Effects Of Air Pollution On Animals
This study, conducted in 1961, summarizes the knowledge at the time about the effects of air pollution on animals. This is one of the only major studies that addresses the issue of animals and air pollution.
This articles summarizes the outcome of major air pollution disasters and provides a review of animal-based laboratory experiments. The author finds that a dearth of knowledge regarding the specific characteristics of each animal species, as well as other environmental factors, influence the effects that air pollution will have on animals.
Highlights from media coverage of the study:
- A well-known smog incident in Donora, PA in 1948 is known to have made 15% of dogs sick and even killed 10 dogs out of the 229 included in survey records. Sicknesses included respiratory and digestive issues as well as refusal to eat. Out of 165 cats included in survey records, 12 got sick and 3 died. Poultry farmers also reported that their birds got sick, and 40% of those sick birds died.

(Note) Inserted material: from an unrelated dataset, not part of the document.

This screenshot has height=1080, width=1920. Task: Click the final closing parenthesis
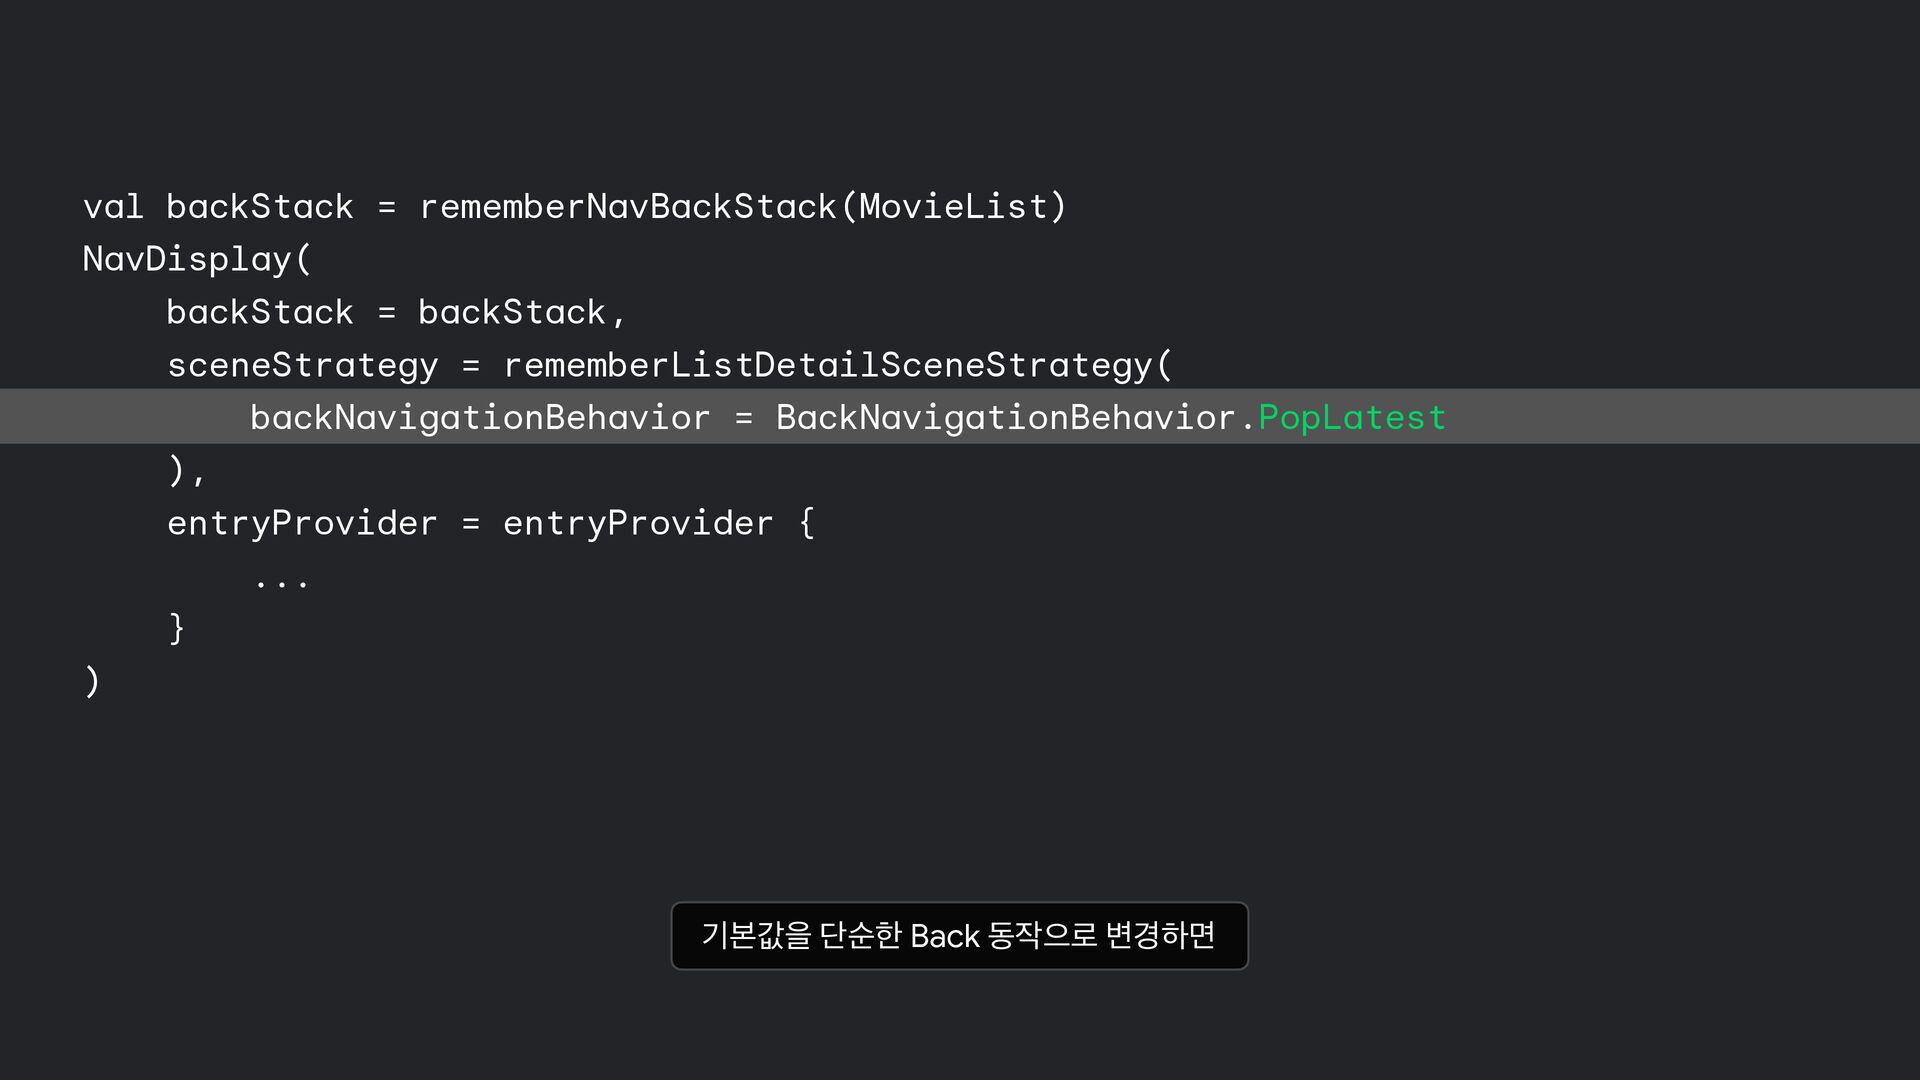tap(92, 681)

- The sulfur dioxide from the London fog incident of 1952 reportedly affected cattle with bronchiolitis, emphysema, and heart failure. Some cattle died or were euthanized.
- In 1950 in Poza Rica, Mexico, hydrogen sulfide is reported to have killed 100% of canaries and approximately 50% of other animals who were exposed to the pollution.
- In lab tests, ozone has been shown to adversely affect dogs, cats, guinea pigs, rabbits and mice. It impacted their respiratory systems and also led to deaths.